Text section:
....................

About 6 months out now, I have some sensation in most parts of my neck and cheek, although there is a small area on my cheek that is essentially numb. The sensation I DO have in the other parts is very distorted. For example, if I run a finger down the center of my throat, I get a “mirror” of that sensation running the same way along my jawline up to my ear. If my finger is cold, I also feel cold in the mirrored area.

Things are distorted in other ways as well. Right after the surgery, when things were still more painful, if I had something as small as a tiny hair caught in the ointment, it registered as a sharp, stinging pain. It felt much, much worse than you would think a hair ever would, but it never failed that as soon as Peter or my mom would pull out the tiny hair, everything would be fine again. Now, I don’t get nearly that same response (thank GOD), but seemingly little things can still seem much more painful than they should. A hair brushing across a certain spot can make me flinch, or if I touch a certain spot the wrong way, a dull pain will sound in my cheek for a few minutes.

One thing that’s challenging is the combination of numbness and pain. Because of the numbness, I can’t feel something brush against my cheek and may only feel it once it’s pressing hard enough to cause pain. Because of the lack of fine feeling, I also don’t know exactly WHAT is causing the pain unless I can see it, which can be disconcerting.

In general, it just “doesn’t feel good” to touch most of my neck and cheek. I AM doing a lot better than I was before though; I now CAN touch it, which was really hard to do before. If I ever feel like I’m getting too sensitive, or if things just start feeling bad, I do a little massage and then touch becomes more tolerable again. My friend Jonathan gave me a great book on scar massage he wrote, which really helped me think about my scars and sensation in a much more productive way.

....................

Dataset extract:
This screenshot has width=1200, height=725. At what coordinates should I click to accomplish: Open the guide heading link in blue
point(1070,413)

....................

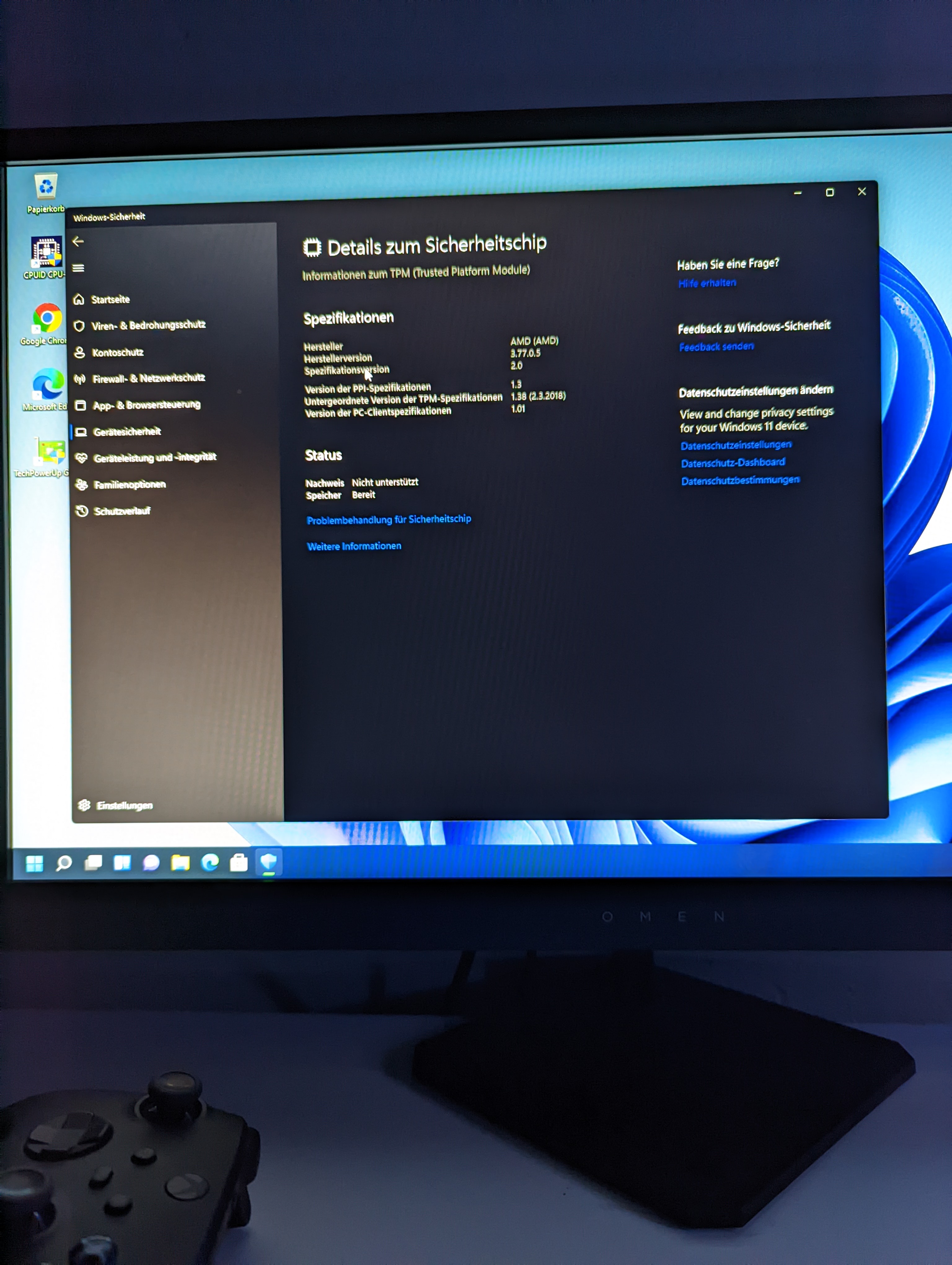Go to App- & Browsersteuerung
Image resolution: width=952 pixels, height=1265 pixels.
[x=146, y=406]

....................

Exercise requirements: Carry on the account of nerve sensation after surgery from its last sentence. The listing has nothing to do with what you are asked to do.

Answer below:
I don’t wear necklaces anymore because the chain rubs right along my scar and it doesn’t feel great. I don’t wear earrings nearly as much anymore because the lower half of my right ear has such weird sensation that it doesn’t feel great. However, I HAVE worn earrings (which was huge), and the worst part was just getting them in and out. Once they were in place, I couldn’t even feel it them at all.

I’ve learned how to hold Emmie to reduce the amount she touches or scratches at me on that side. Baby scratches rarely feel good anyway, but they REALLY don’t feel good on that side. Luckily, it seems like we’ve figured out how to avoid most of this, since I hate pulling away from my baby, especially since she doesn’t mean it (she just can’t control her limbs yet).

Overall, things absolutely feel different, but I would trade every sensation again in a heartbeat to know that we got the cancer.